No existe, en neurociencia, la memoria como entidad única, sino que
poseemos varios sistemas interrelacionados de memoria. Hay memoria a corto
plazo y memoria a largo plazo; memoria para los actos automáticos (conducir un
coche) y memoria consciente; memoria para las emociones y memoria para nuestra
historia personal, y muchas más. Cada tipo de memoria sigue su propia
trayectoria en el cerebro. A menudo, esas memorias se entrecruzan. Sucede así,
por ejemplo, cuando escuchamos, mientras conducimos, una vieja canción que nos
resulta entrañable y nos olvidamos de cambiar la marcha.
¿Pueden los estímulos sensoriales despertar recuerdos distintos de los
evocados por las palabras? Medio siglo después del experimento de Nueva York,
David Rubin y sus colegas, de la Universidad Duke, se aprestaron a someter a
prueba experimental varias hipótesis entonces en boga. Los investigadores
presentaron a un grupo de estudiantes quince olores familiares en tres formas:
olores que se ofrecían a la olfacción, imágenes que representaban olores y
textos escritos que describían olores. A los voluntarios se les preguntó cuán
reales les parecían o cuán agradables les resultaban tales estímulos. El
análisis estadístico de las descripciones no reveló diferencias notables entre
las reacciones ante los olores reales, las representaciones o los textos. La
única divergencia estribaba en que los olores reales evocaban con mayor
frecuencia un recuerdo que el sujeto pensaba que había perdido para siempre.

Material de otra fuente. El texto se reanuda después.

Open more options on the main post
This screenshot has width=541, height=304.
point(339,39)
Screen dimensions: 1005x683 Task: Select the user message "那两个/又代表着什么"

A finales de los años noventa, Simon Chu y John Joseph Downes, de la
Universidad de Liverpool, descubrieron que el efecto Proust no se hallaba
vinculado a una edad determinada. Visitaron a un grupo de ancianos con un
promedio de edad de 70 años e investigaron sus recuerdos olfativos. A los
probandos se les presentaron dos tipos de estímulos: aromas reales y palabras
relacionadas con un aroma; se solicitó de ellos que describieran los recuerdos
promovidos por los estímulos en cuestión. Anotaron el año del recuerdo
evocado.
Los análisis mostraron que la olfacción de olores reales evocaba unos
recuerdos más antiguos que los evocados por las palabras relacionadas con
aromas: los olores despertaban recuerdos que se remontaban a entre los seis y
los diez años de edad de los sujetos, mientras que las palabras retrotraían el
recuerdo de los once a los veinticinco años. Otros investigadores han sostenido
que los recuerdos infantiles emotivos, en particular los traumáticos, son difíciles
de evocar a través de los textos (relatos, diarios), pero pueden despertarse
utilizando claves situacionales, como las percepciones y sensaciones del
entorno.
¿Por qué
perdemos los recuerdos de nuestra infancia? Para la mayoría de los adultos, la
edad de los primeros recuerdos se reseña en torno a los tres años, aunque hay
diferencias muy pronunciadas entre unos individuos y otros. El número de
recuerdos de los siete primeros años es menor de lo que cabría suponer de una
erosión normal, lo que significa que se produce una tasa acelerada de olvido
por lo menos hasta los once años. ¿Difieren de las memorias verbales las
memorias sensoriales? Rachel Herz y su equipo, de la Universidad Brown,
acometieron, a comienzos de los noventa, una serie de experimentos en los que
demostraron que los recuerdos olfativos no eran verbales. Solicitaron a los
voluntarios que oliesen diferentes aromas y describieran los recuerdos que
estos desencadenaban. En un tercio de los casos, los voluntarios se mostraron
incapaces de verbalizar el aroma.
Sensaciones y sentidos evocan, de forma enérgica y emotiva, recuerdos de
nuestro pasado. Las emociones liberadas pueden ser positivas (placer y
felicidad) o negativas (miedos y aversiones). El sabor o el gusto de un dulce
desencadenan una respuesta muy intensa que nos devuelve a la infancia; una
balada que creíamos olvidada nos transporta a la adolescencia. Los recuerdos
sensoriales afectan a todos los sentidos. Un sonido, un paisaje o un suave
rozamiento pueden evocarnos experiencias intensas de nuestra historia vivida.